EXERCISE INSTRUCTIONS: Starting with the line that has "公式通販ショップ (1050, 1539)", retype each line down to the end of the entries below, without leaving any out or adding any.

DATASET:
[Start of section]

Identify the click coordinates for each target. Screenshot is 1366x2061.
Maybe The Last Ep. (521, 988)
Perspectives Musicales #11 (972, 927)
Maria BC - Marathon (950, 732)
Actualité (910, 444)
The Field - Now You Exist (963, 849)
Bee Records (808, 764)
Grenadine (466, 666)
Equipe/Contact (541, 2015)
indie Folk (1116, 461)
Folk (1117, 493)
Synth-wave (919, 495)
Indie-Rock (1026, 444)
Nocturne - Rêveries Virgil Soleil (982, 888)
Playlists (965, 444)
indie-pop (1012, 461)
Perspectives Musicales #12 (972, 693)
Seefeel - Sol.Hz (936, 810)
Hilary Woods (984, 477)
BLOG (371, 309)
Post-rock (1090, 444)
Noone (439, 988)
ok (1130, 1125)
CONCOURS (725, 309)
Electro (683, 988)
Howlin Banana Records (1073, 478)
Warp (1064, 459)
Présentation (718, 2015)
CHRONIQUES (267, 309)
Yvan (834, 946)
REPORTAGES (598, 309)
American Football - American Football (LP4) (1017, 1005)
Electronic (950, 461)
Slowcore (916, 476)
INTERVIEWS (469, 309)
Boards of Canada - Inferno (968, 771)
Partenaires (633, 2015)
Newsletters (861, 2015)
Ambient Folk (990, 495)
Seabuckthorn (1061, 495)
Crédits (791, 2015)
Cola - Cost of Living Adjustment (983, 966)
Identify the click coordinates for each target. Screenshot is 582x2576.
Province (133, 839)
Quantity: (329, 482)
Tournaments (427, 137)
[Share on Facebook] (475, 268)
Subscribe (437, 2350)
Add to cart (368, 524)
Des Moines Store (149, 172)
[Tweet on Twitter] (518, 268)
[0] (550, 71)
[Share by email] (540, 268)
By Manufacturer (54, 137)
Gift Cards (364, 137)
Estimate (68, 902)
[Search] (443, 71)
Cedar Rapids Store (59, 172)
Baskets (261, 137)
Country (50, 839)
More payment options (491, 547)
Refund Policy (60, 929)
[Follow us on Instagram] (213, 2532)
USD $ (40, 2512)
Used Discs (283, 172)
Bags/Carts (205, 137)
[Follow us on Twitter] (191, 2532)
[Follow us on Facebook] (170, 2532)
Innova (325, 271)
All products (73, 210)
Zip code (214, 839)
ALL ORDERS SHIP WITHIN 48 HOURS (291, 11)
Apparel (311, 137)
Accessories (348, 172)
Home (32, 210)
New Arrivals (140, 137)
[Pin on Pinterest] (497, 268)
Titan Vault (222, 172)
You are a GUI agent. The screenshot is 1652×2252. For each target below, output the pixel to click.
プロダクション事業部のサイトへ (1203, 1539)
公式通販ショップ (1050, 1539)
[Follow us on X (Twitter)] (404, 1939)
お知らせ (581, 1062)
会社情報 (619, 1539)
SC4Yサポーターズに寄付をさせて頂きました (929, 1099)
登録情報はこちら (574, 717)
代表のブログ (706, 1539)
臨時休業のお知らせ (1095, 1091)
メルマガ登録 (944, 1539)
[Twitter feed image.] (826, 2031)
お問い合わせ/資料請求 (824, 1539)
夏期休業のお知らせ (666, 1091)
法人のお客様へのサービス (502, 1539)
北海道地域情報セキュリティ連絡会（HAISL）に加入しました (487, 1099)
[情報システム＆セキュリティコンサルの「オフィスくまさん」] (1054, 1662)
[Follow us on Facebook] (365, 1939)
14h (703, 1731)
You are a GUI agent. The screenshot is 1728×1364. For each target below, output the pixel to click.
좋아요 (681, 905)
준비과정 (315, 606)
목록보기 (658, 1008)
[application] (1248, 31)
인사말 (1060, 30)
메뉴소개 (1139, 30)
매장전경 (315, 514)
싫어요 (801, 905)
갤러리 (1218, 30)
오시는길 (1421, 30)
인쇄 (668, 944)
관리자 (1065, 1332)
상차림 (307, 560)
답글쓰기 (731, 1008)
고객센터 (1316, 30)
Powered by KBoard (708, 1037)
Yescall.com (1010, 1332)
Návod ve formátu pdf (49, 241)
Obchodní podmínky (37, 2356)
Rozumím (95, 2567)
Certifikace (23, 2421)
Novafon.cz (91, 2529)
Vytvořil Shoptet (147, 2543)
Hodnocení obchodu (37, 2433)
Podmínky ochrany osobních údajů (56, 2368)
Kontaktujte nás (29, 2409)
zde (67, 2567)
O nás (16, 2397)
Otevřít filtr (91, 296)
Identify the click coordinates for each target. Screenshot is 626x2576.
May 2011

[End of section]

ANSWER TO THE PROBLEM:
公式通販ショップ (1050, 1539)
[Follow us on X (Twitter)] (404, 1939)
お知らせ (581, 1062)
会社情報 (619, 1539)
SC4Yサポーターズに寄付をさせて頂きました (929, 1099)
登録情報はこちら (574, 717)
代表のブログ (706, 1539)
臨時休業のお知らせ (1095, 1091)
メルマガ登録 (944, 1539)
[Twitter feed image.] (826, 2031)
お問い合わせ/資料請求 (824, 1539)
夏期休業のお知らせ (666, 1091)
法人のお客様へのサービス (502, 1539)
北海道地域情報セキュリティ連絡会（HAISL）に加入しました (487, 1099)
[情報システム＆セキュリティコンサルの「オフィスくまさん」] (1054, 1662)
[Follow us on Facebook] (365, 1939)
14h (703, 1731)
You are a GUI agent. The screenshot is 1728×1364. For each target below, output the pixel to click.
좋아요 (681, 905)
준비과정 (315, 606)
목록보기 (658, 1008)
[application] (1248, 31)
인사말 (1060, 30)
메뉴소개 (1139, 30)
매장전경 (315, 514)
싫어요 (801, 905)
갤러리 (1218, 30)
오시는길 (1421, 30)
인쇄 (668, 944)
관리자 (1065, 1332)
상차림 (307, 560)
답글쓰기 (731, 1008)
고객센터 (1316, 30)
Powered by KBoard (708, 1037)
Yescall.com (1010, 1332)
Návod ve formátu pdf (49, 241)
Obchodní podmínky (37, 2356)
Rozumím (95, 2567)
Certifikace (23, 2421)
Novafon.cz (91, 2529)
Vytvořil Shoptet (147, 2543)
Hodnocení obchodu (37, 2433)
Podmínky ochrany osobních údajů (56, 2368)
Kontaktujte nás (29, 2409)
zde (67, 2567)
O nás (16, 2397)
Otevřít filtr (91, 296)
Identify the click coordinates for each target. Screenshot is 626x2576.
May 2011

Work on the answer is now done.